Rop GTPase and its target Cdc42/Rac-interactive-binding motif-containing protein genes respond to desiccation during pollen maturation

Abstract

Here, we report unique desiccation-associated ABA signaling transduction through which the Rop (Rho GTPase of plants) gene is regulated during the stage of pollen maturation. A gene encoding Rho GTPase was identified in lily (Lilium longiflorum Thunb.) pollen. Phylogenetic tree analysis of lily LLP-Rop1 revealed that the protein shares greatest similarity with Group 4 Rops. The LLP-Rop1 gene was spatially and temporally regulated in lily plants during anther development.

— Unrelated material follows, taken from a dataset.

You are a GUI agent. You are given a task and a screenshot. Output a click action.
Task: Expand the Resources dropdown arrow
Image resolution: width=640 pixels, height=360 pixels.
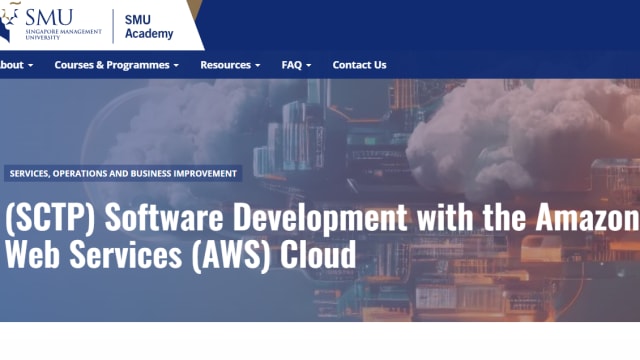click(x=258, y=65)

Accumulation of the LLP-Rop1 transcript decreased its level of accumulation while LLP-12-2, a Rop-interactive CRIB motif-containing (RIC) transcript increased either by premature drying of developing anther/pollen or by the exogenous application of various concentrations of abscisic acid (ABA) during pollen maturation and tube growth. Application of norflurazon, an ABA biosynthesis inhibitor, also resulted in the downregulation of the LLP-Rop1 gene while LLP-12-2 was upregulated by ABA. Furthermore, an increase in ABA in the maturing pollen correlated with desiccation that occurred in the anther prior to anthesis. LLP-Rop1 overexpression inhibited tube elongation, and caused tube expansion and the formation of a ballooned tip. CFP-LLP-Rop1 was localized to the cytoplasm having a greater intensity along the tube plasma membrane. Fluorescence resonance energy transfer analysis of lily pollen tubes coexpressing CFP-LLP-Rop1 and YFP-LLP-12-2 demonstrated that LLP-12-2 is a target RIC protein of active LLP-Rop1, but the interaction between LLP-Rop1 and LLP-12-2 proteins is probably irrelevant of dehydration in the dried pollen.